The same goes for the point "class". It is very easy to make different objects of type point, but with different methods:

let fancy_point = {
  move = (fun _ _ -> print_string "No move ");
  lift = (fun ()  -> print_string "No lift ");
  draw = (fun ()  -> print_string "No_draw\n");
}

(* Main program (with the fancy point) *)
let _ =
  let p = if true
          then fancy_point ()
          else point()
  in
    p.draw ();
    p.move 4 2; p.draw ();
    p.lift ();  p.draw ()

The bottom line is, first closures give you polymorphism for free. Conversely, closures can be emulated with subtype polymorphism:

class Computer {
public:
  virtual int compute(int) = 0;
}

Closures and subtype polymorphism are kinda equivalent. In both cases, it's about using functions or procedures without specifying it at compile time. In practice however, closures are simpler: they let you parametrize over behaviour directly. The need to enclose that behaviour in a class tend to break locality of code. That can render functions like map and filter unusable. C++ algorithm library for instance was a usability nightmare untill C++11 added closures.

━━━━━━━━━━━━━━━━

## Requirement A
Answer these questions from the closures passage, one per line:
(i) What string does the move method of fancy_point print?
(ii) Which version of C++ added closures?
(iii) What method does the Computer class declare?
The closures passage and the records are unrelated material.

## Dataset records
━━━━━━━━━━━━━━━━

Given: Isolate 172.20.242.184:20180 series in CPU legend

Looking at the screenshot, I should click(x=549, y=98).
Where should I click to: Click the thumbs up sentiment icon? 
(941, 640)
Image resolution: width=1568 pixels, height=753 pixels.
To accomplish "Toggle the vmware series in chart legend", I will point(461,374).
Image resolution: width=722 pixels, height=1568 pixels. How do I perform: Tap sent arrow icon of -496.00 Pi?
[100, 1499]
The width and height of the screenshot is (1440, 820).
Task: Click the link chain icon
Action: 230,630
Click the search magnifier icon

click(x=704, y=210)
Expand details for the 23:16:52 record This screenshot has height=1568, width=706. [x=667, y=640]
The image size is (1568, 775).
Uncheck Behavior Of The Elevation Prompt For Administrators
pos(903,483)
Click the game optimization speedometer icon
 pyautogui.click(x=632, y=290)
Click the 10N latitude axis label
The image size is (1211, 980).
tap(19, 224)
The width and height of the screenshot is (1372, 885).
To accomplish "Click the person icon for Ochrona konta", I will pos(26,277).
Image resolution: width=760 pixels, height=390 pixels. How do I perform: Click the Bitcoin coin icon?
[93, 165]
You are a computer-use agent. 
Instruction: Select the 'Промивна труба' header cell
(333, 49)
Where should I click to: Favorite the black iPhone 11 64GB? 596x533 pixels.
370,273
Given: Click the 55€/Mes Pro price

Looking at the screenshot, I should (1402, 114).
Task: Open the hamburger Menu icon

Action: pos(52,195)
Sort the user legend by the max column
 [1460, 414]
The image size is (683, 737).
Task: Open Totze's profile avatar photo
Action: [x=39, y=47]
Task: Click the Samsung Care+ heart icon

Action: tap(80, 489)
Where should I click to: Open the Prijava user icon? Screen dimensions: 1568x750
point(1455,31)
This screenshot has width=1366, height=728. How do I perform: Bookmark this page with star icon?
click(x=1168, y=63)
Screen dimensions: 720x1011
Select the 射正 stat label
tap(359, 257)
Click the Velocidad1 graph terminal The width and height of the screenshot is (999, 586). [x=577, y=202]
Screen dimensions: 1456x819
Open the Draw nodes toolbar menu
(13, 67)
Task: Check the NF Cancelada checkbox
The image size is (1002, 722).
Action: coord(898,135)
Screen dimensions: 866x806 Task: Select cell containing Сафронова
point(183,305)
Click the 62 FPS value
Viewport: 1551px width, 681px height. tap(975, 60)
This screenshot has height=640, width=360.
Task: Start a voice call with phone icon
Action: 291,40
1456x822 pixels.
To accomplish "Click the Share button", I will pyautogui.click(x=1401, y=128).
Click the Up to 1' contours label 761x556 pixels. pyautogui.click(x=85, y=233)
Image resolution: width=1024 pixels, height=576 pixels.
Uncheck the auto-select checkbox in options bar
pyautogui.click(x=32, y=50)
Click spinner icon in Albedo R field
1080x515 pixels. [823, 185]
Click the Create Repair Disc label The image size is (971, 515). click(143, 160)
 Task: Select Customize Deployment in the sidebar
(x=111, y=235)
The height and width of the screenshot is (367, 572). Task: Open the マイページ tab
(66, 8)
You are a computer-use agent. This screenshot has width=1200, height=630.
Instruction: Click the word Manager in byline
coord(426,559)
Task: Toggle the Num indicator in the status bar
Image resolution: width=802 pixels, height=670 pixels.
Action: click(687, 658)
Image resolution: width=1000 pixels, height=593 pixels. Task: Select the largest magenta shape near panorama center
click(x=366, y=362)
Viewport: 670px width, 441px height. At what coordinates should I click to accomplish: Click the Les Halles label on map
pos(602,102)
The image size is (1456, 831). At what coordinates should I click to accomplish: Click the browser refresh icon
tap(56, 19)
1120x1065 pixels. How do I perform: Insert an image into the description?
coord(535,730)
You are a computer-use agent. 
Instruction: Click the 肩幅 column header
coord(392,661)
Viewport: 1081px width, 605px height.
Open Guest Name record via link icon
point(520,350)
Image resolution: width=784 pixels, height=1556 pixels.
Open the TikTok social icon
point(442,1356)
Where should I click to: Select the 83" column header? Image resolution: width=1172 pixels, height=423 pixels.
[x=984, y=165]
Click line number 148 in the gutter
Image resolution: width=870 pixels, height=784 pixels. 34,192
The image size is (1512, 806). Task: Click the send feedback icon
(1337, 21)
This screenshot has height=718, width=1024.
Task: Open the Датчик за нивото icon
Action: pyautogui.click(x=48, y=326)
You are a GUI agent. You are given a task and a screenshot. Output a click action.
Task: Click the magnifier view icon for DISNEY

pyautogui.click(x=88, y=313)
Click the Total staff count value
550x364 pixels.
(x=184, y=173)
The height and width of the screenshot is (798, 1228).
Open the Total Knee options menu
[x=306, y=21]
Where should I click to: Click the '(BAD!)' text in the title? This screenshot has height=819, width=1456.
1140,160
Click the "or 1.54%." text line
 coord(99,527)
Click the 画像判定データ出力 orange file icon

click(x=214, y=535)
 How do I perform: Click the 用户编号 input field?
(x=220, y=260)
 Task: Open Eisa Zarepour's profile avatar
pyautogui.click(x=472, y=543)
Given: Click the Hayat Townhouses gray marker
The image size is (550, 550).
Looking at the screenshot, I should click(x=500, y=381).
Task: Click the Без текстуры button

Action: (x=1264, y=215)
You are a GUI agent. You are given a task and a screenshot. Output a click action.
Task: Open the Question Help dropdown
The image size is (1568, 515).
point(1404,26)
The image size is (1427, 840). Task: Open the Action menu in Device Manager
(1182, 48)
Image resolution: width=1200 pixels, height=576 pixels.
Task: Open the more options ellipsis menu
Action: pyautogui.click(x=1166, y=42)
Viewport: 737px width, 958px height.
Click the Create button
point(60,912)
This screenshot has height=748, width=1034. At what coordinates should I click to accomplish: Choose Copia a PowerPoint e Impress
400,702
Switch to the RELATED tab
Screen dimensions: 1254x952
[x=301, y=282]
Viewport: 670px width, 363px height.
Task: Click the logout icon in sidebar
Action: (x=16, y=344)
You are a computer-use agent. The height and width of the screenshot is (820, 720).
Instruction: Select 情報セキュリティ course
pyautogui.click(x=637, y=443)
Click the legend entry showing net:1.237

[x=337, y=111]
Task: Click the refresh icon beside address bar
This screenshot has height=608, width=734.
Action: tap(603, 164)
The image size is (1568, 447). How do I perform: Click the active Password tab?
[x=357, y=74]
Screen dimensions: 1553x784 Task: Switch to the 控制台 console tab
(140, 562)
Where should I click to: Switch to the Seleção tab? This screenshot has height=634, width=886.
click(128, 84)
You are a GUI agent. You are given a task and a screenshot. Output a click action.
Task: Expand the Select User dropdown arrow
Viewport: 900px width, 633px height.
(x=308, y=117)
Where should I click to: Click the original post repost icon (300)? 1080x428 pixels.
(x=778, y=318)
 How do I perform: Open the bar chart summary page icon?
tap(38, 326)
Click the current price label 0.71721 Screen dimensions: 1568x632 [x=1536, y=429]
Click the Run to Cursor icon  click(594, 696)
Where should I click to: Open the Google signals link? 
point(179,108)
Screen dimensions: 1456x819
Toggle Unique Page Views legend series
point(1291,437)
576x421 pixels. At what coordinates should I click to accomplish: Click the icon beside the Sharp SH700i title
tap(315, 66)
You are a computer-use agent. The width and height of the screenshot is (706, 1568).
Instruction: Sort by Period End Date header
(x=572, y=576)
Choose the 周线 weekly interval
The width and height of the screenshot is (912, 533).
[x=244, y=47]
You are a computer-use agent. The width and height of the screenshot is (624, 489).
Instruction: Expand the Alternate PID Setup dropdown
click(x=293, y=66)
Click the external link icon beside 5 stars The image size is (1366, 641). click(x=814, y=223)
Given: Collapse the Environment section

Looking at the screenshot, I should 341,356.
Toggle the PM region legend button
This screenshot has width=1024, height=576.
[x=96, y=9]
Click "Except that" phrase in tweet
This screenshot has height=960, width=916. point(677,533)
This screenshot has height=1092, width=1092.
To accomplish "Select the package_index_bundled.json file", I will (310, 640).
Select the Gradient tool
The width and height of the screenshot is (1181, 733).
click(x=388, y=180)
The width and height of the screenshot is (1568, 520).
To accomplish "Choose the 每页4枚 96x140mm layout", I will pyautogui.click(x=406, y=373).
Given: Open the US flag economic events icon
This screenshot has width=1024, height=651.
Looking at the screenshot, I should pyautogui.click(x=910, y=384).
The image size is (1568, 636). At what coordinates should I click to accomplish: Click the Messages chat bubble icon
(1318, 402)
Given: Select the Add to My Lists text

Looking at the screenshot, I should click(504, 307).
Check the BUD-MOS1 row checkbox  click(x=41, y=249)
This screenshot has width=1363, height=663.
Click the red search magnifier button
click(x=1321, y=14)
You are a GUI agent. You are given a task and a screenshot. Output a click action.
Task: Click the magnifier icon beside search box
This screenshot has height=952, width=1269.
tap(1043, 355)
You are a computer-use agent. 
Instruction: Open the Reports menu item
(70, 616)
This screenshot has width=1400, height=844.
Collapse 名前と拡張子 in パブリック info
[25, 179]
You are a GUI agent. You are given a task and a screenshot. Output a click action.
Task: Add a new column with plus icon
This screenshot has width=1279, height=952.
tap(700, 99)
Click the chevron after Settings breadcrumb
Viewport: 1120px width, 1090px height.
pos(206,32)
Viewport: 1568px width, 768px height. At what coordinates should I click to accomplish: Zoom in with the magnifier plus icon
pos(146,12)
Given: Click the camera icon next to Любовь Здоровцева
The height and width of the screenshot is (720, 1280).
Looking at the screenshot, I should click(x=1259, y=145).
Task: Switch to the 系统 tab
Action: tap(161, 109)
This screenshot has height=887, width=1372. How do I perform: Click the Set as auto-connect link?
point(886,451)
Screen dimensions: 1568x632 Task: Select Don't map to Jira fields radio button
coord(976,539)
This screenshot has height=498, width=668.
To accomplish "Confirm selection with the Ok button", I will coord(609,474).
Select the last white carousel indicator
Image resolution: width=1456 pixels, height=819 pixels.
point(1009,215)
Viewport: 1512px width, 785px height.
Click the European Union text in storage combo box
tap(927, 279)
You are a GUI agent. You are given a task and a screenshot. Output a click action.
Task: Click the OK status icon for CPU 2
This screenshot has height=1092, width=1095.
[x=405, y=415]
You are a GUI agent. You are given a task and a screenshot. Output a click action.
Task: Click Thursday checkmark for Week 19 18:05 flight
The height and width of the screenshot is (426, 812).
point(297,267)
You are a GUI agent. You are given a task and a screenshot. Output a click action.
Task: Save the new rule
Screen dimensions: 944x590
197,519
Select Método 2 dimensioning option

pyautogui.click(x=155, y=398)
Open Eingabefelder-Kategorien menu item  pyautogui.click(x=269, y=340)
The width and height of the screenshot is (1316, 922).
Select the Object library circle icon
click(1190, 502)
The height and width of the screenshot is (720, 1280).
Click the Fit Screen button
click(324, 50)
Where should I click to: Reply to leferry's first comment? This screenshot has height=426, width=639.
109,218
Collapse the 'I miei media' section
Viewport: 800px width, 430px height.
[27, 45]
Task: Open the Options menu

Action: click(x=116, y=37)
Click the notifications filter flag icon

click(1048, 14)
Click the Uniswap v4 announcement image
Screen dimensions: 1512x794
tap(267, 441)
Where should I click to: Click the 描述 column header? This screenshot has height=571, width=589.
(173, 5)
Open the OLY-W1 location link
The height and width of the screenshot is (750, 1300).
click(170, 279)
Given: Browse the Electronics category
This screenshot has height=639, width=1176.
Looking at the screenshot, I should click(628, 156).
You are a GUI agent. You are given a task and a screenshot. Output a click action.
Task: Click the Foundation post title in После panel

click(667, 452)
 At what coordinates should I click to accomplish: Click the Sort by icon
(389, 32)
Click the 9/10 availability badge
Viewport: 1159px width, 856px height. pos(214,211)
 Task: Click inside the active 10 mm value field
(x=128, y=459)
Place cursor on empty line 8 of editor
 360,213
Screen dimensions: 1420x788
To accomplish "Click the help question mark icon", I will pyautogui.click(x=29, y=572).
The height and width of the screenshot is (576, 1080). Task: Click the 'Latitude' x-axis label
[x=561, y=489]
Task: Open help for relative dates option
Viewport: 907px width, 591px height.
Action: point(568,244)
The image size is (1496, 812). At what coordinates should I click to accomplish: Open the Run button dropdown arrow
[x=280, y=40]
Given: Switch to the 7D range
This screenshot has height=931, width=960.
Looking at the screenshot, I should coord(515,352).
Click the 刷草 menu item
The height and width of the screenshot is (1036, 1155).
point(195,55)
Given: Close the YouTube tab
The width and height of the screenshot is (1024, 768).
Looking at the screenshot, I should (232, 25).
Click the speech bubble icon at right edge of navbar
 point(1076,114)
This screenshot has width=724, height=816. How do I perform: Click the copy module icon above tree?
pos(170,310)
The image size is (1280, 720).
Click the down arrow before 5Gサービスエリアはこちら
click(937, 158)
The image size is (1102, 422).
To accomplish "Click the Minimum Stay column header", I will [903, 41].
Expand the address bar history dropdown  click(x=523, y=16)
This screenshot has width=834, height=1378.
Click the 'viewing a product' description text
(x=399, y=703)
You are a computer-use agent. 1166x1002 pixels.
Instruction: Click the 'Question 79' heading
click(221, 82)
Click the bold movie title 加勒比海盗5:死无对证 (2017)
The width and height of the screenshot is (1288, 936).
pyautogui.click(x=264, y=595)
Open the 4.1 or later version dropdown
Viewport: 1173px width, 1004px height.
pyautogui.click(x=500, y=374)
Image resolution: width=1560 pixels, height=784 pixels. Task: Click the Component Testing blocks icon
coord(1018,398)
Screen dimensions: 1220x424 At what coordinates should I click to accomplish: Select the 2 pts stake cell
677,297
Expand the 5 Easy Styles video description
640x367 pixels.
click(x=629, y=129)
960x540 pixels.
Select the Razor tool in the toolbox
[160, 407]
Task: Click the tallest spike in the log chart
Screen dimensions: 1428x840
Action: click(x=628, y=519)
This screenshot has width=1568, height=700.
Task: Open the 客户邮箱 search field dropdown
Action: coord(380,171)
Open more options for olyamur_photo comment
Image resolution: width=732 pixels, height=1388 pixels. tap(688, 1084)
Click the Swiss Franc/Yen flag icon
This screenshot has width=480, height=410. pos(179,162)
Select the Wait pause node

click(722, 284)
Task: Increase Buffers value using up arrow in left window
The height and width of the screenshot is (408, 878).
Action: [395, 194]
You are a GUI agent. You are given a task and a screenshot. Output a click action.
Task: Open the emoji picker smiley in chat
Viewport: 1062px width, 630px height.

━━━━━━━━━━━━━━━━

## Requirement B
Count the lines of the records that contain the word "Collapse", and give only the number.

## Complete answer A
(i) "No move "
(ii) C++11
(iii) compute, declared as virtual int compute(int) = 0

## Complete answer B
3